Hodge’s bronze statue was inaugurated in 1997 by Sir Roger Cook, the then-Lord Mayer of London. Note the oyster at his paw as his eternal token of Johnson’s affection.

All Things to All People: on the importance of education by Daniel Defoe

Daniel Defoe (1660-1731) was something of a daring noble rebel. If the name does not ring a bell to you at first blush, the name “Robinson Crusoe” will dawn on you with the popular images of the character and his faithful servant Man Friday constellated in film and animation firmaments. Defoe’s timeless classic Robinson Crusoe popularized the form of English novel along with Samuel Johnson’s epistolary novel Pamela in the canon of English literature. A writer conscientious as well as prodigious, Defoe did not hesitate to put his credo into actions by wielding his pen across paper. His bounteous works were in fact used as his arsenal of intellectual arguments against the ills of the society he did not fail to notice in all aspects of everyday life, such as the mistreatment of women, the poor, and those whose beliefs did not conform to the Church of England in his time. Defoe was neither an intellectual snob nor a hypocrite; in fact, he was not afraid of speaking his mind in a most poignantly cogent way as manifested in this short prose “Charm School for Women” from his essay on The Education of Women (1719) in which Defoe pillories canonical discrimination against women as grave injustice against humanity.

Defoe believes that it’s a lack of education that makes a woman proverbially turbulent, clamorous, and uncouth by comparing the soul in the body to a rough diamond that must be polished to its most naturally brilliant luster in order that its true beauty is manifested, just as the soul is thus distinguished from nondescript melee or even brutes. Defoe criticizes that men make women brutes by preventing them from being made wiser by dint of denying them the advantage of education because of the fear that the new enlightened womanhood will vie with the manhood in their improvements. Defoe then suggests that women be taught languages, especially French and Italian with a special focus on a subject of history so as to make them understand the affairs of the world and how they swing and thus wise.

In my point of view, such emphasis on the study of history strikes the chords with John Milton’s provident observation that: “Poetry makes us witty, but history makes us wise.” Knowledge of history enables you to realize a commonality between the bygone eras and our time in the discovery of truth of human nature across a great divide of time and space, so that we may learn from the past and use the knowledge as to better the world in our time, which will be an ongoing cultural enterprise so long as the human race exists. The universality of truth in satisfaction of reason and the cyclical nature of human affairs have been manifested in the Holy Writ as follows: “There is no new thing under the sun” and “Old things are become past; and lo! All things are become new.”

Defoe’s viewpoints of women’s education is far from patronizing or condescending in the capacity of a sympathetic or lenient master deigning to address to his maids. On the contrary, he speaks as an altruistic, eager academic who feels for the pathetic states of women deprived of the privileges of education that will do a world of wonder to womanhood if equitably given. He avers that proper education will teach women the proper management of their natural wits, so that they will prove to be very sensible and retentive. Therefore, to withhold women from the crown of education is injustice itself, which in my opinion also goes against Christian charity in terms of sharing what you already have with those who do not in order to double the joys and cut the misery in halves. Moreover, the refined women’s souls as a result of education are the grist to the mill of society with more culturally refined and publicly civil-minded individuals. In light of Defoe’s provocatively humanistic perspectives on the education of women that does not smack of flagrant political ideology to gain popularity of womankind and his beautiful allusion of a woman’s soul to a rough diamond in its primordial form, this brief treatise on the importance of education of women is an illuminating read worth the noting with a nod.

-- Provided material --

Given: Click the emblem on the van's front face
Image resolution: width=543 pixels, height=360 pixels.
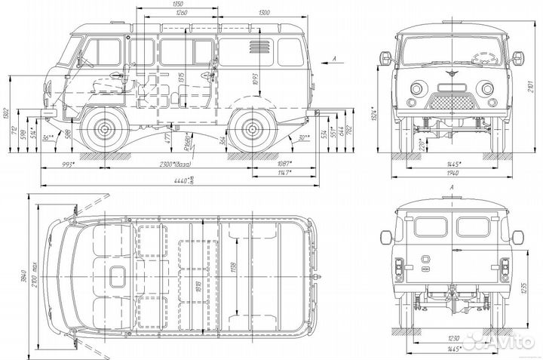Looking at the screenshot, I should click(x=451, y=75).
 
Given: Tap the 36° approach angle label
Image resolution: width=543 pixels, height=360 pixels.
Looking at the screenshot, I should click(x=48, y=137).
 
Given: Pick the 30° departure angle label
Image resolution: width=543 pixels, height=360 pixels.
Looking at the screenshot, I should click(x=302, y=137).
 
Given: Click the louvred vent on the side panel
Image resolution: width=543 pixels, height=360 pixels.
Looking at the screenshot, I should click(x=256, y=47).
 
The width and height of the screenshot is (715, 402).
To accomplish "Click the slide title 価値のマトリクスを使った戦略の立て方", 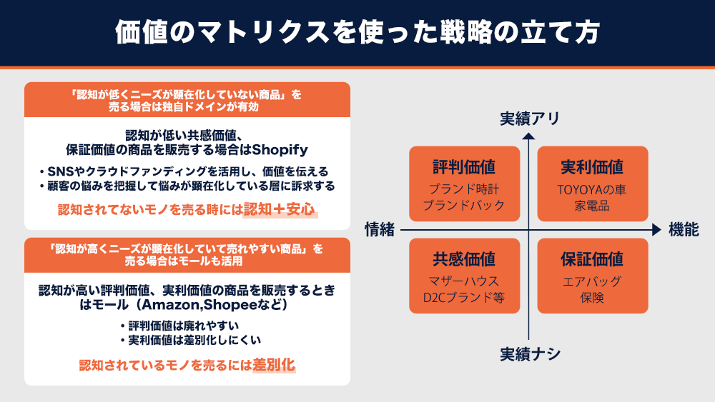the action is [357, 32].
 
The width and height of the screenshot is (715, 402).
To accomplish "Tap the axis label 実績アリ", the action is [530, 119].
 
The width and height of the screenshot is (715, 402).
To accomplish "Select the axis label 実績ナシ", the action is [530, 353].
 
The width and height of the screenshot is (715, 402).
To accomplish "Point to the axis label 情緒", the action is [380, 229].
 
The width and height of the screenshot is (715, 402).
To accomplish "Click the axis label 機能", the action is [684, 229].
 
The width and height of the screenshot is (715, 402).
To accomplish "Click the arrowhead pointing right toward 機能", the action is [656, 230].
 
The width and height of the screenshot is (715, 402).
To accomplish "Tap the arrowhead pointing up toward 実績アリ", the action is [528, 136].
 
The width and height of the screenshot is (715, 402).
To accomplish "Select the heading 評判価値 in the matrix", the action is [464, 166].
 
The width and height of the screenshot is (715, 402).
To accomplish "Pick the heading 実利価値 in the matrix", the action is [592, 166].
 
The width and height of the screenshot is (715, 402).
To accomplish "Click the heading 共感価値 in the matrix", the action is [464, 259].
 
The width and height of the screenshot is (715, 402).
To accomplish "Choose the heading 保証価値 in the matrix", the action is [592, 259].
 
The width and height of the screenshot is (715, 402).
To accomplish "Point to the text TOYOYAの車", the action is [592, 189].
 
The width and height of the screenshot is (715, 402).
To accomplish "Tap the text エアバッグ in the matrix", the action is [592, 281].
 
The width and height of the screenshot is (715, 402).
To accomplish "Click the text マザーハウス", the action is [464, 281].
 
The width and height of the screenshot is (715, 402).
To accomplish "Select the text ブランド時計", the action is [464, 189].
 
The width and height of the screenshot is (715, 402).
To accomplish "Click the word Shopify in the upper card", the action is [280, 150].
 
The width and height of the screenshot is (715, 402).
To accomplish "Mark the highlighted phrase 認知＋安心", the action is [279, 209].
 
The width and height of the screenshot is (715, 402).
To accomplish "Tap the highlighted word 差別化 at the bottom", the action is [274, 365].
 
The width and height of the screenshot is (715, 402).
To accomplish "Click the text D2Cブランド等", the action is [464, 297].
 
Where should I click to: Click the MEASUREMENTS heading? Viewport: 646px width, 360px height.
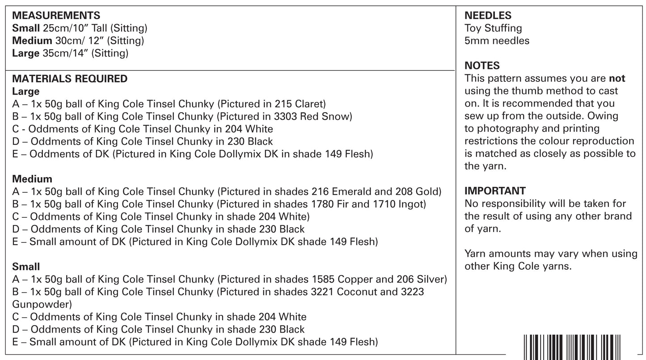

-- What to work on --
a) In the text on Defoe and women's education, why does Defoe say men keep women from being educated? Answer in one to three sentences.
b) Please rewrite the paragraph beginning "Defoe believes that it's a lack of education" from the text on Defoe and women's education as a bulleted list, keeping its main facts.
The items stand apart from the text on Defoe and women's education.

-- Numbered responses --
a) Defoe says men deny women the advantage of education because they fear that enlightened women will vie with men in their improvements.

b)
- Defoe holds that a lack of education makes a woman turbulent, clamorous, and uncouth.
- He compares the soul in the body to a rough diamond that must be polished to show its true beauty, which sets the soul apart from nondescript melee or brutes.
- He criticizes men for making women brutes by denying them education, out of fear that enlightened women will vie with men in their improvements.
- He suggests that women be taught languages, especially French and Italian, with a focus on history, so they understand the affairs of the world and become wise.